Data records

········

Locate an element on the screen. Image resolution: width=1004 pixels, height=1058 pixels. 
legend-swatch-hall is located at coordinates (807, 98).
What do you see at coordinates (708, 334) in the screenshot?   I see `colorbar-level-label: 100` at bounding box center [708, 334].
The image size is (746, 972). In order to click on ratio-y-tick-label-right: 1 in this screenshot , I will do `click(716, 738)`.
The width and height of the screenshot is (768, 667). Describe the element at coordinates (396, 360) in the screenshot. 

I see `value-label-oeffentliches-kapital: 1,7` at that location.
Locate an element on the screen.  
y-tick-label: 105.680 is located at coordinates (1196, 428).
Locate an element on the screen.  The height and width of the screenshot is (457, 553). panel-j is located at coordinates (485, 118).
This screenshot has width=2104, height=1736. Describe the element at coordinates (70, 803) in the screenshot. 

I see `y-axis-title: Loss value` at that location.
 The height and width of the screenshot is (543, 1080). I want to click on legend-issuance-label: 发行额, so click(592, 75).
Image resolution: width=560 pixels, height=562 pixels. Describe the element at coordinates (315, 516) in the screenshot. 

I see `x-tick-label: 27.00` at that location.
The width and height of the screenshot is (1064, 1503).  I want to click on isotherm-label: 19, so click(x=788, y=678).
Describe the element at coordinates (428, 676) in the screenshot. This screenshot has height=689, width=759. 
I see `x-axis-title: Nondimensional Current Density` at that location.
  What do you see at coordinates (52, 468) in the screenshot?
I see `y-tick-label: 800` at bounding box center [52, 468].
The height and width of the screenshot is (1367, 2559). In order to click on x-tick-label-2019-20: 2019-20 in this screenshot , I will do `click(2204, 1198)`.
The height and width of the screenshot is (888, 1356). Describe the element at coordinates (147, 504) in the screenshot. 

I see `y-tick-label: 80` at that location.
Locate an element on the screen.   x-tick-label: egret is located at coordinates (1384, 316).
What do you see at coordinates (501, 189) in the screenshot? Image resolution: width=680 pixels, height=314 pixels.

········

Your instructions: Can you reproduce every one of the entries above, word for word?

Task answer:
Locate an element on the screen. Image resolution: width=1004 pixels, height=1058 pixels. 
legend-swatch-hall is located at coordinates (807, 98).
What do you see at coordinates (708, 334) in the screenshot?   I see `colorbar-level-label: 100` at bounding box center [708, 334].
The image size is (746, 972). In order to click on ratio-y-tick-label-right: 1 in this screenshot , I will do `click(716, 738)`.
The width and height of the screenshot is (768, 667). Describe the element at coordinates (396, 360) in the screenshot. 

I see `value-label-oeffentliches-kapital: 1,7` at that location.
Locate an element on the screen.  
y-tick-label: 105.680 is located at coordinates (1196, 428).
Locate an element on the screen.  The height and width of the screenshot is (457, 553). panel-j is located at coordinates (485, 118).
This screenshot has width=2104, height=1736. Describe the element at coordinates (70, 803) in the screenshot. 

I see `y-axis-title: Loss value` at that location.
 The height and width of the screenshot is (543, 1080). I want to click on legend-issuance-label: 发行额, so click(592, 75).
Image resolution: width=560 pixels, height=562 pixels. Describe the element at coordinates (315, 516) in the screenshot. 

I see `x-tick-label: 27.00` at that location.
The width and height of the screenshot is (1064, 1503).  I want to click on isotherm-label: 19, so click(x=788, y=678).
Describe the element at coordinates (428, 676) in the screenshot. This screenshot has height=689, width=759. 
I see `x-axis-title: Nondimensional Current Density` at that location.
  What do you see at coordinates (52, 468) in the screenshot?
I see `y-tick-label: 800` at bounding box center [52, 468].
The height and width of the screenshot is (1367, 2559). In order to click on x-tick-label-2019-20: 2019-20 in this screenshot , I will do `click(2204, 1198)`.
The height and width of the screenshot is (888, 1356). Describe the element at coordinates (147, 504) in the screenshot. 

I see `y-tick-label: 80` at that location.
Locate an element on the screen.   x-tick-label: egret is located at coordinates (1384, 316).
What do you see at coordinates (501, 189) in the screenshot? Image resolution: width=680 pixels, height=314 pixels.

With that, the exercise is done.